Many truths could be denied so long as they weren't spoken. Words gave power and life to unwanted situations, circumstances one could pretend weren't real or problematic until forced to face them. He didn't want to face the possibility of disappearing and becoming Will Graham again.
"It didn't cross my mind to tell you." He shrugged, letting the doctor tug him to his feet, "I wasn't trying to hide it if that's what you're thinking."
"Not at all, I would simply like to know what you discover about yourself in the future." He kissed the hand he held before leading the man away to his study. Dinner would be left to cool and ruin, but his Adam was more important than the efforts of a meal. He could always make them something later if they found themselves hungry for more.
He walked them to his study, his favored for sketching and work thanks to the large bay window and ample natural light. "Where are we going?"
Adam was still learning the layout of the large house, the home easy for the amnesiac to lose himself within. "To one of my studies," He informed the slighter man, opening a door at the halls end for Adam to step through. Unlike the other studies that held books, hearths and grand windows, this one included a large dark hardwood desk and leather chair.
"What about dinner?" Adam knew the man was proud of his culinary, didn't care to waste his efforts, he didn't want to ruin the man's dinner on himself.
"I'll make us something fresh in a bit. For now, I have an exercise I'd like you to try." He pulled out the desk chair, urging the man to sit before pushing the seat in and laying a pen and thick piece of stationary before him. "I would like you to draw me a clock please, one to twelve on its face."
Brow furrowed at the odd request he looked back at his lover before accepting the pen. "I don't understand, what is this going to accomplish?"
"There has been an alluring scent of spicy heat about you since we've met.
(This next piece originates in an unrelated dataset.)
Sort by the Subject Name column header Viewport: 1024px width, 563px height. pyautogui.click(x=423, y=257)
An unusual, though pleasant, odor to find on another man when not wearing any particular cologne," he urged him to place pen to paper. "I had thought it might have been associated to your fever upon discovering you were sick. But that seemed unlikely, of my experience with numerous hospital patients in the past I have never encountered that particular scent of heat and spice upon anyone else."
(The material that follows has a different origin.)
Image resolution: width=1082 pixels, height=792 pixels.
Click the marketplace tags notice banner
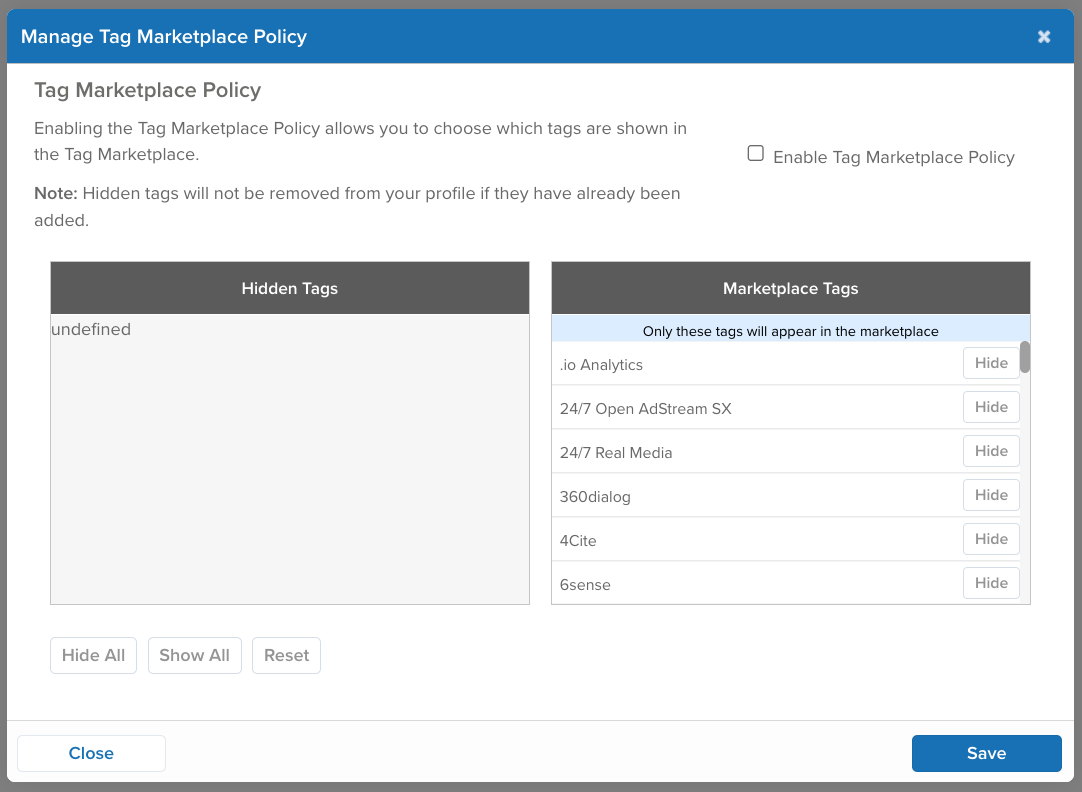pyautogui.click(x=790, y=330)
He watched the hand draw a quick circle, one solid line creating the clock, "So there is something more to your illness than simply a flu or cold. But if we add your fever to the hallucinations," his Adam's hand stilled, unwilling to admit to the monster behind him that he had been seeing things beyond his imagination. "And now the lost time," he squeezed his Angel's shoulder, reassurance to continue. As the pen fell and the he at last he understood.
The extended amnesia, the fever and lost time, the hallucinations and what was yet to come. He watched as a shower of numbers fell down the clocks face, pooling at the side and base where it's needles pointed as lost in their time as William within his mind.
"I believe you may be suffering from encephalitis."